This seminar examines material forms and their uses in American history, encompassing artifacts, the built environment, and domestic and public spaces, with emphasis on both scholarship and the field of public history. Using readings covering a wide range of time periods and topics in United States history, we will discuss the development of material culture studies, methodologies of material culture; and artifacts as sources for historians. We will also examine interpretation of objects in settings such as museums and historic sites and the impact of digital technologies such as Object VR photography. Options for projects will include object studies and/or historiographical essays.

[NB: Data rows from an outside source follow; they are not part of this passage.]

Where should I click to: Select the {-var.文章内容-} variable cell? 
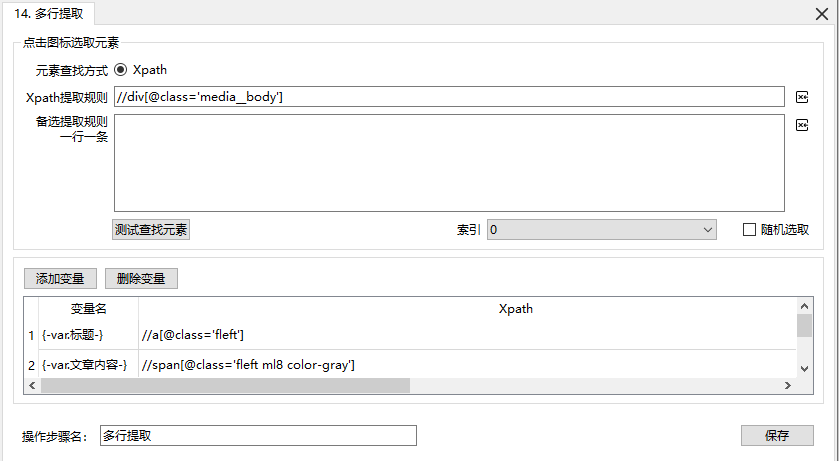click(x=84, y=365)
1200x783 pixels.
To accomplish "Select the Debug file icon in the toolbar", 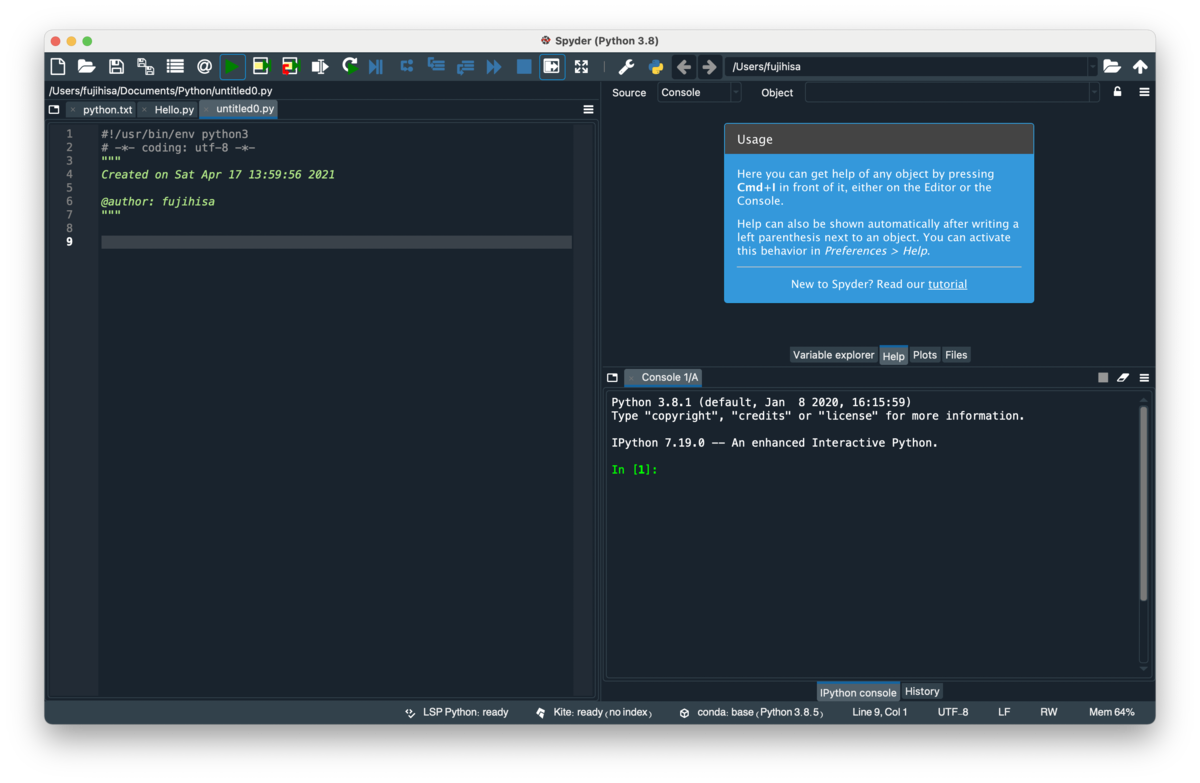I will [x=377, y=66].
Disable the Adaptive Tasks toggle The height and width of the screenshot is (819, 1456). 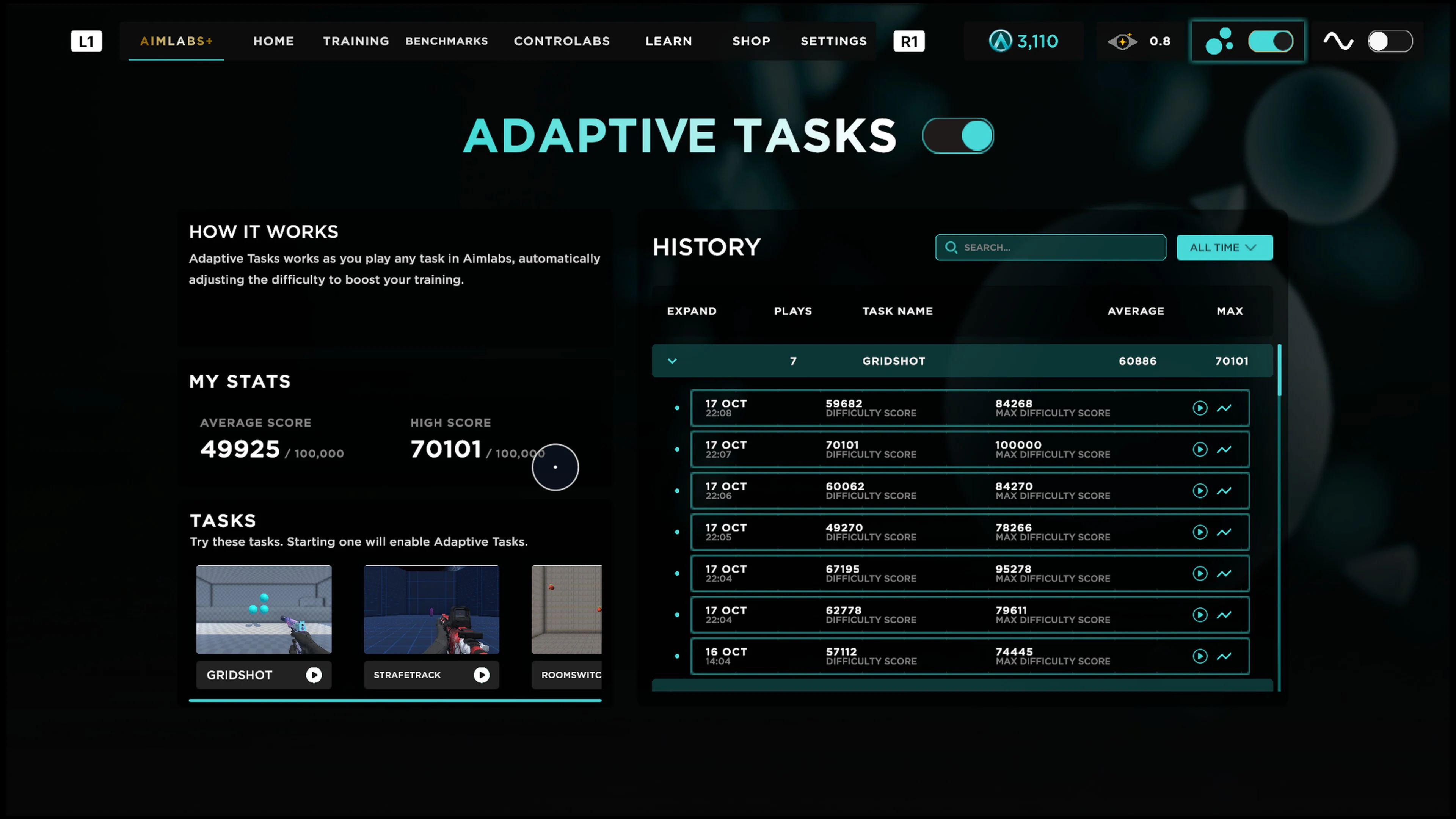pos(957,136)
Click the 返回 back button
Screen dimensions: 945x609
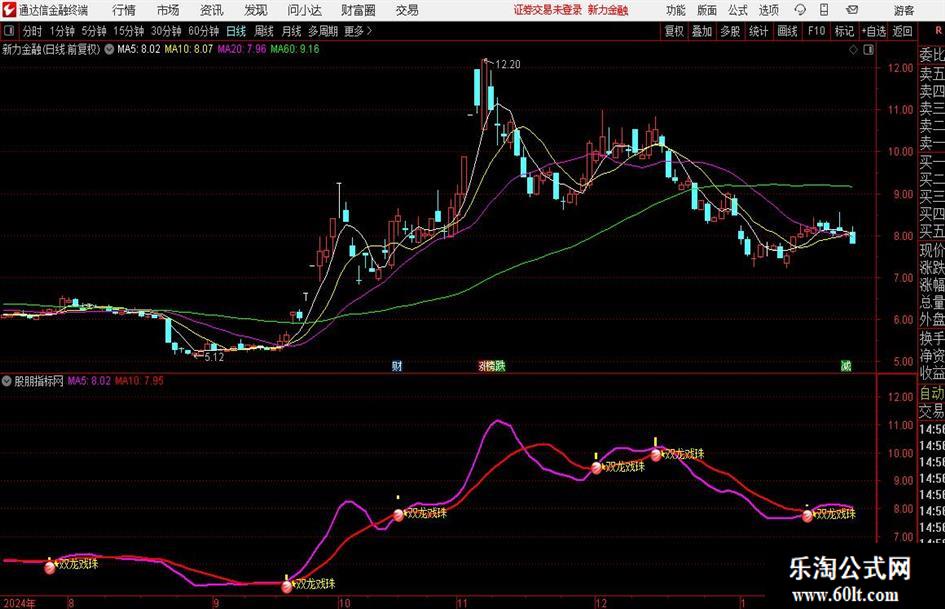click(902, 31)
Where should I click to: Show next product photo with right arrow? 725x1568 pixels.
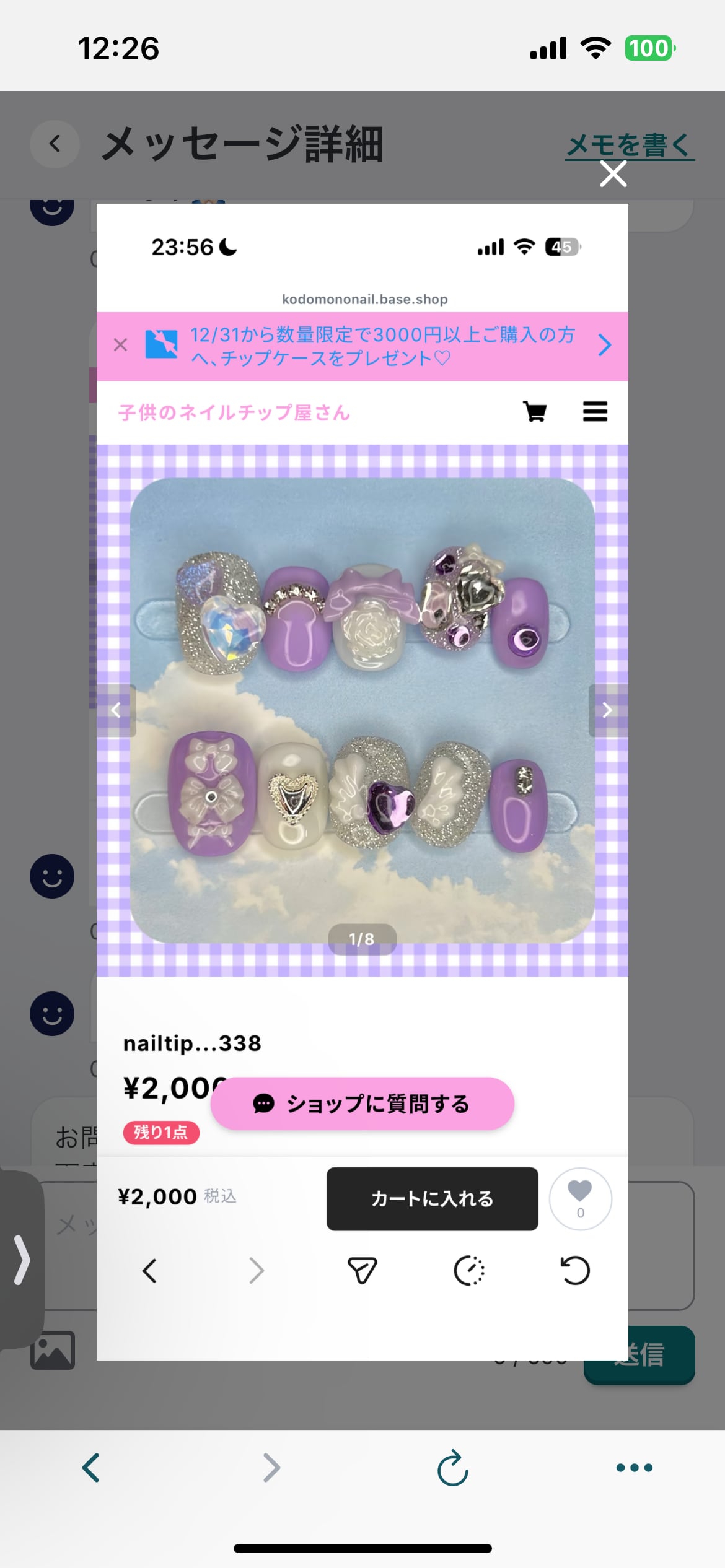pos(607,710)
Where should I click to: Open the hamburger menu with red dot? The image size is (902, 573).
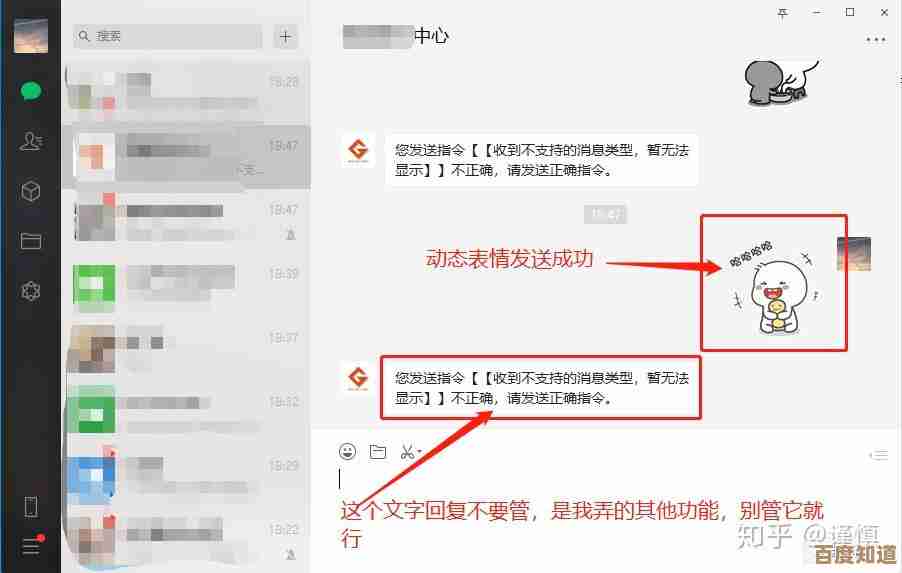(32, 545)
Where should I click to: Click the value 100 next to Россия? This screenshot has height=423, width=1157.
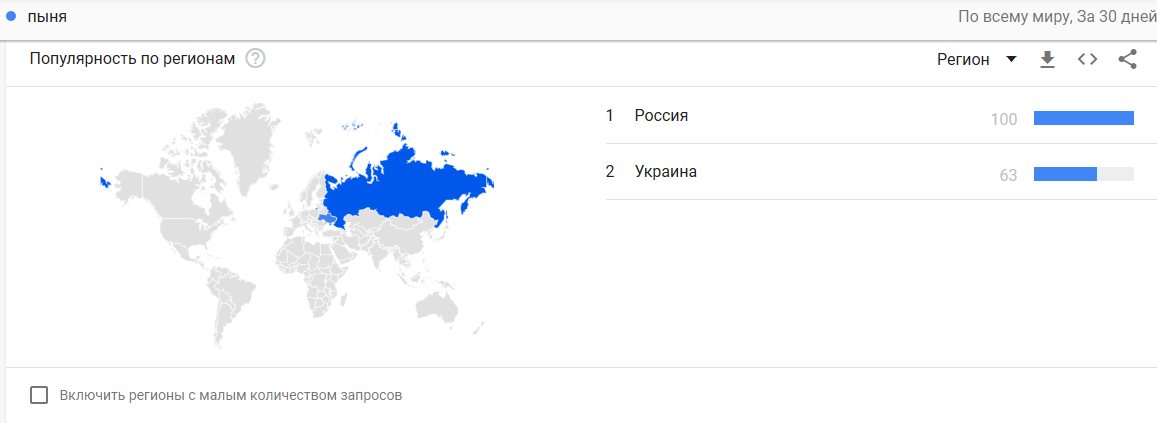pyautogui.click(x=1004, y=119)
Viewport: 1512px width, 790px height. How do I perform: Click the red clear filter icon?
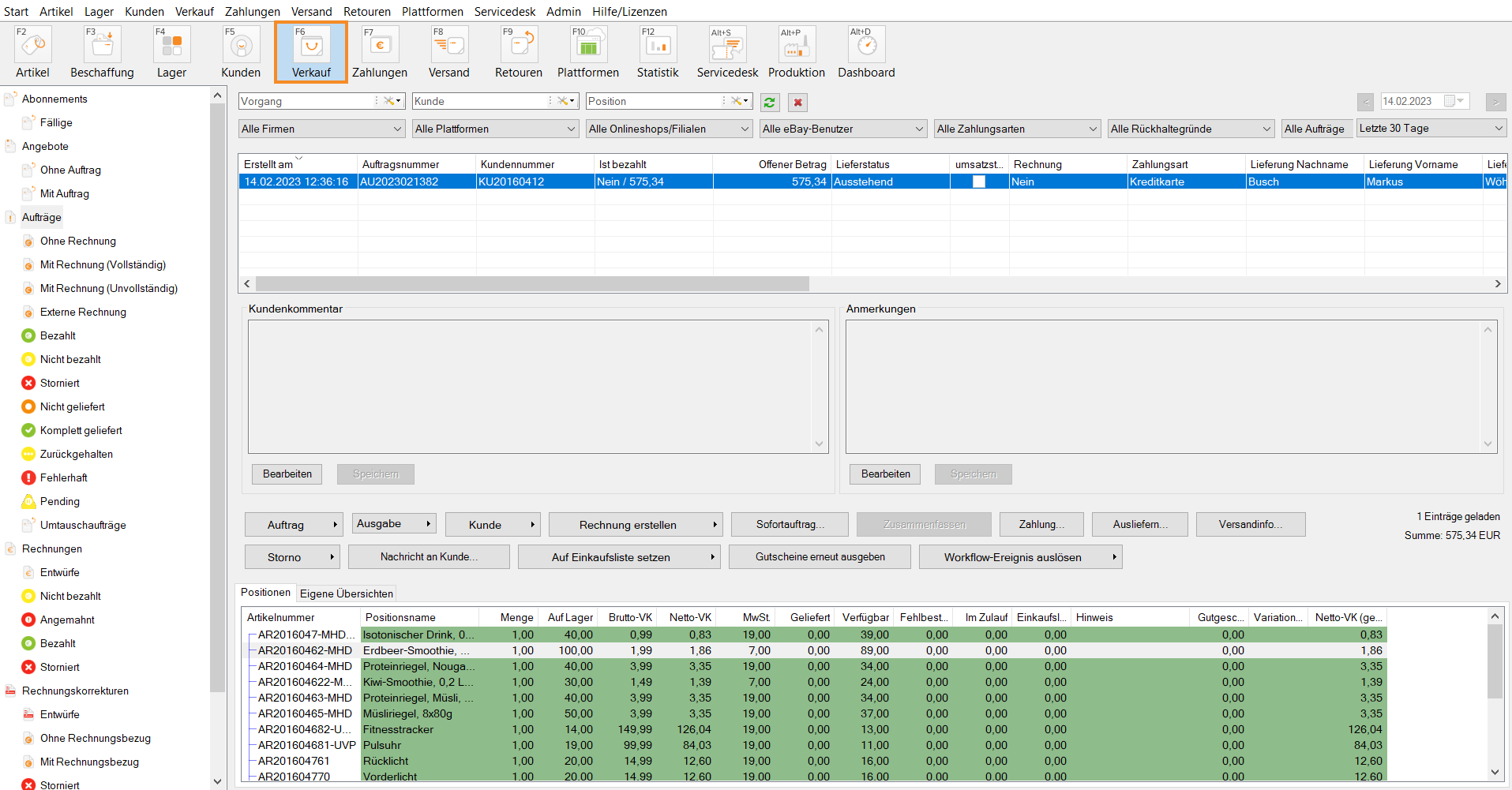click(x=797, y=103)
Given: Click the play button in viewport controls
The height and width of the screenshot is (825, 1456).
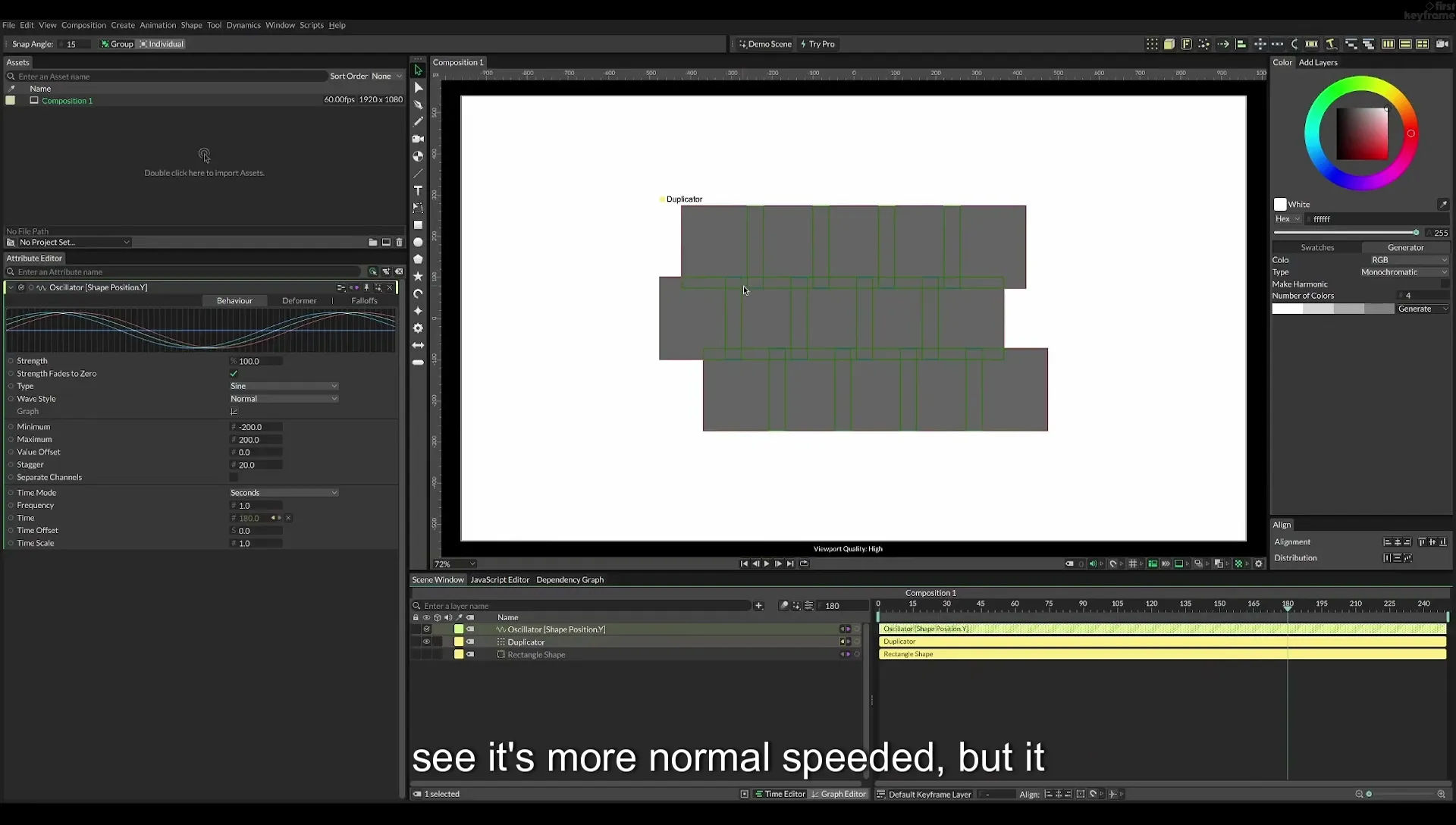Looking at the screenshot, I should click(767, 563).
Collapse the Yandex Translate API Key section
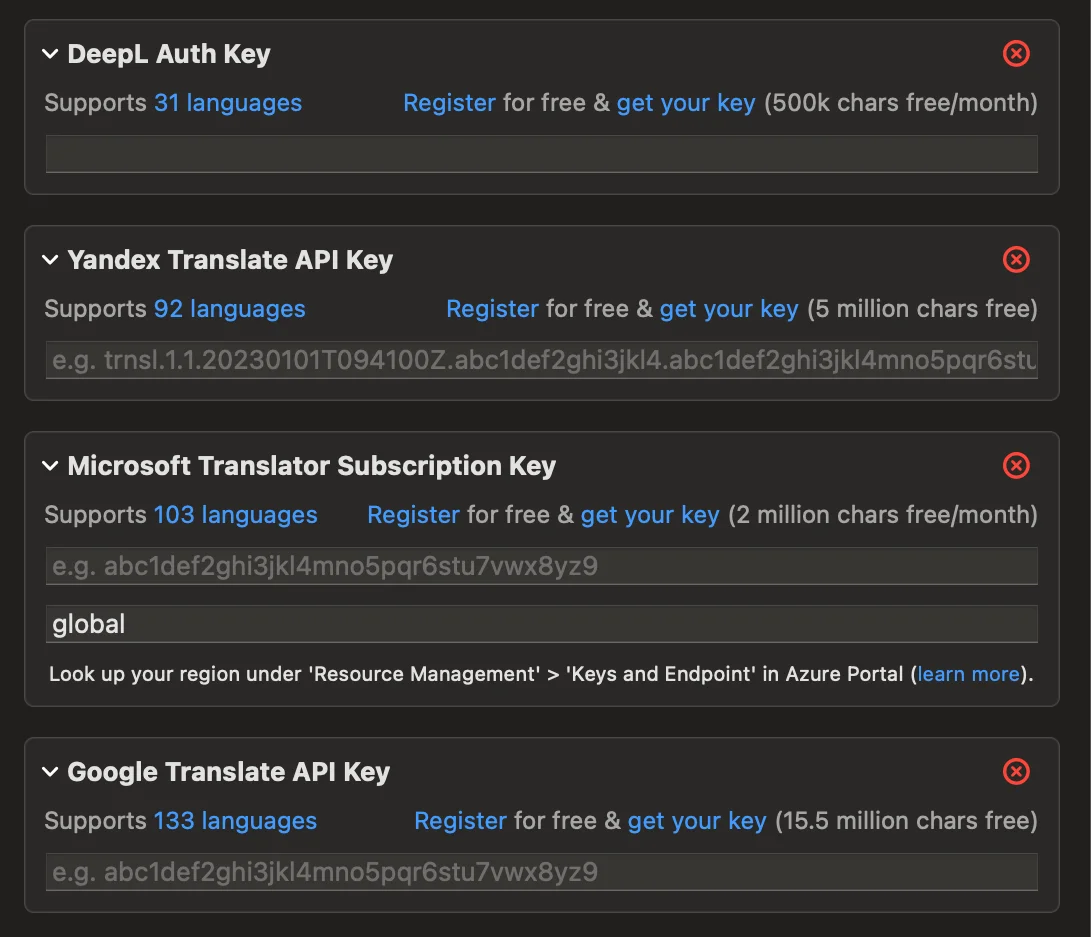The width and height of the screenshot is (1091, 937). click(50, 260)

This course fulfills an elective requirement for public history, but all graduate students are welcome.

Your assignment for the first class, on Wednesday, January 17, will be several articles that will be posted on the course Sakai site the week before school begins.  Students will receive announcements when the articles are posted and when the syllabus is ready.

Please also obtain these books:

  • Deetz, In Small Things Forgotten (Penguin/Knopf-Doubleday) – make sure to get the 1996 edition.
  • Prown, American Artifacts (Michigan State University Press)
  • Lanier, Everyday Architecture of the Mid-Atlantic: Looking at Buildings and Landscapes (Johns Hopkins University Press)
  • Breen, Marketplace of Revolution (Oxford University Press)
  • LaRoche, Free Black Communities and the Underground Railroad (University of Illinois Press).
  • Ulrich, The Age of Homespun (Penguin/Knopf-Doubleday)
  • Ames, Death in the Dining Room and Other Tales of Victorian Culture (Temple University Press)

These books deal primarily with material culture in the eighteenth and nineteenth centuries, and we will probably read them in approximately the same order listed above.  This will take us through about half the semester, and we will decide together how to proceed with projects and additional reading for the remaining weeks.

Other classes for spring:

Public History Practice – Books will be available in the MARCH library for use in the center.

Topics in Historic Preservation – Individualized graduate-level reading and project plans will be worked out at the beginning of the spring semester.  You will also attend and fulfill all the requirements of a 10-week MARCH historic preservation course taught by a professional in the field.